At this point, our kids are grown and my wife and I are closer to sixty than fifty. Not much is written about love between people like us, and we rarely see ourselves portrayed in movies.  Most of the great love stories focus on relationships before marriage, or on unrequited love that is never consummated, or on adulterous liaisons filled with intrigue and excitement. Real love like ours, though, is tough; its substance is a covenant, and it is more likely to grow into contentment rather than buzz with exhilaration.

Christian marriage is radical in its absolute commitment. We enter the relationship and promise before God to have no other lover. When I made my vows, there was no rider that exempted me from those “’till death do you part” pledges if I became bored, restless, stressed, depressed, or simply found someone I thought might be prettier or more entertaining.

At its core, the covenant of marriage is a decision to love, which runs deeper than mere emotion. This love doesn’t ask how I feel; this love demands that I act, but for me this commitment has resulted in emotion and contentment beyond simple romance that often amounts to little more than narcissism with a sense of novelty.

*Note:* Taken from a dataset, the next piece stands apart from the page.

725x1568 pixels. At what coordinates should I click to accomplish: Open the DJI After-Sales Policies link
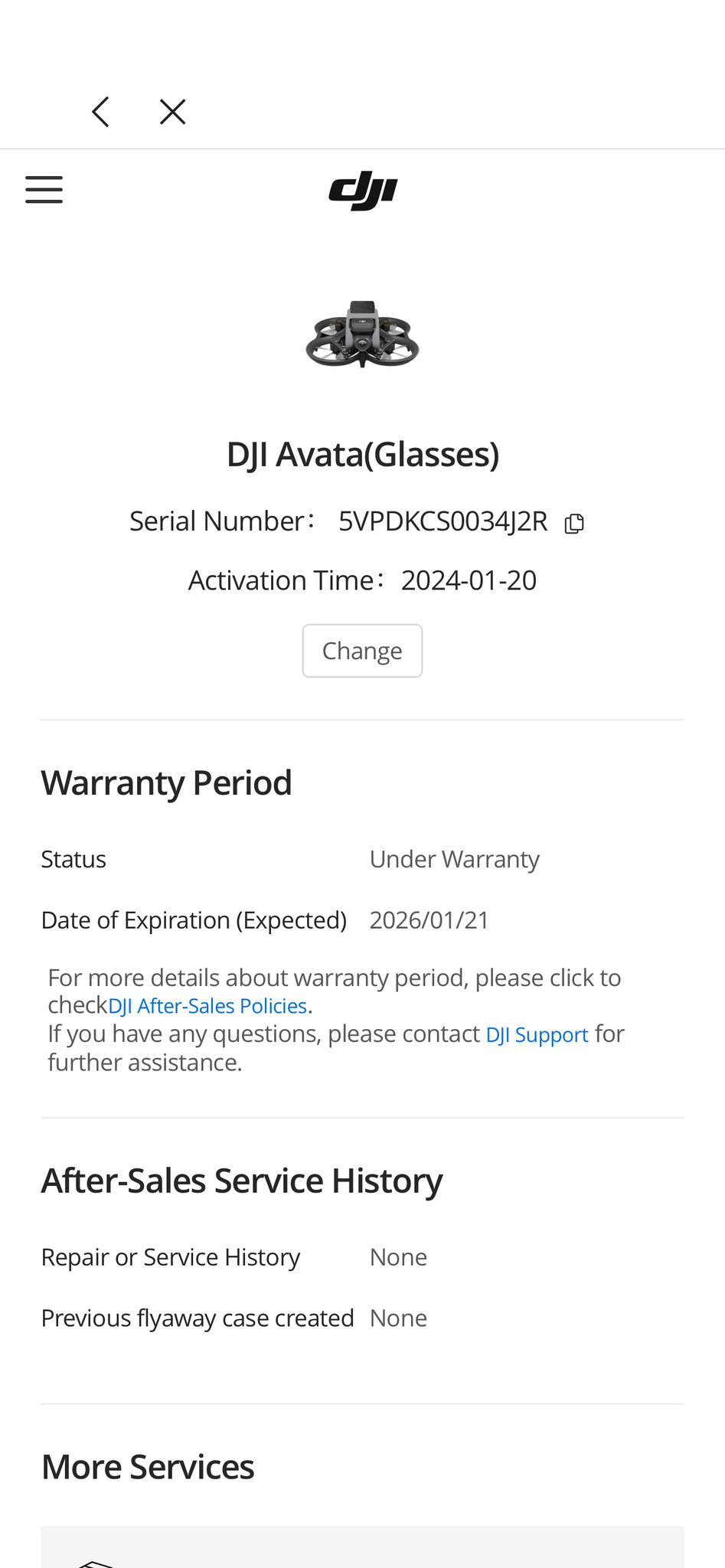pyautogui.click(x=207, y=1006)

This married love is not always exciting, at least not like the danger and rebellion and raw emotion of young love expressed in secret rooms and backseats of cars parked in deserted places. This is love of another kind, a love that holds my spouse above all others. In a room full of people, there is everyone else, and then there is my wife.

I used to quote a line from a T-Bone Burnett song to her: “All the other girls look the same standing next to you.” This statement is true because there are the other several billion females out in the world, but she is the only one for me. All the rest are in a mutually excluded class.

At this point, my wife isn’t the same girl I married, nor do I expect her to be. She is a fully mature woman, one who has borne my children and raised them well. She has loved me, supported me, and served me for years, and she has been the recipient of my love as well. There is no one like her.

Images of beauty surround me, but I ignore their siren song and find it sad when older men leave their wives for younger women, or even that they find them overly alluring. Youthful beauty, sex, and even romantic love are transient, but God’s love is eternal, and that ultimately must be the strength of any marriage.

There have been times when my wife and I have looked at each other and wondered what we had in common, but there has always been Christ, and He has always been enough. He is our common ground regardless of our differences. Individually and together, my wife and I seek Him and desire His will, part of which involves us continuing together in love, whatever may come our way.

Real Christian marriage is a brave long shot that works its wonders all the time, even in this age of selfish desire. Two people who have said “yes” to God say “yes” to each other, and they exclude all others to celebrate this most intimate of human bonds.

Marriage is a strong house we enter that has no back door exit, and therein we learn to truly love with the unrelenting grace that God lavishly provides.